The first four papers, by William Lycan, Jeffrey Poland, Galen Strawson and Frances Egan, explore physicalism and the mental. Chomsky's own view seems to be that: (a) the opposition between the mental and the physical is largely (for science) meaningless - the physical simply describes what we understand through the naturalistic methods of the hard sciences; (b) (some) mental phenomena will eventually be explainable in these terms - the mental is not a different realm from the physical; (c) some mental phenomena (free will, consciousness) may always resist this kind of explanation, at least for creatures constituted as we are, but in this respect they are no different from some phenomena we think of as physical.

Identity theorists claimed that mental states were just a different way of describing neurophysiological states, which ties mental states to particular realisations. Lycan defends functionalism - the claim that mental states are individuated via their causal role, and that the same state can be realised within different hardware - as a solution to this difficulty, but does not persuade Chomsky that this is the correct path. Chomsky's reply suggests that he thinks it premature to impose a priori requirements of abstraction on investigations of cognitive processes. Rather, a satisfactory naturalistic account would not pose an "identity question" requiring some extra solution over and above an understanding of the mechanisms embodying these processes within the organism.

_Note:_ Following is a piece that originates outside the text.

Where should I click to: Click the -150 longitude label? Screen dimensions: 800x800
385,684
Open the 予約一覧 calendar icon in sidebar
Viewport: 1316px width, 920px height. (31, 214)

Poland's paper draws out some of the consequences of Chomsky's views on the physical, recommending "methodological physicalism", an endorsement of Chomsky's views on the to-be-hoped-for eventual unification of cognitive theories with physical mechanisms. Strawson describes "real materialism", pointing out, among many other interesting things in a long and detailed essay, just how entrenched dualist thinking is in our tradition, and how in reality our knowledge of the so-called mental is more direct and understandable than our knowledge of the so-called physical, although the emphasis in philosophical discussion is almost always in the other direction.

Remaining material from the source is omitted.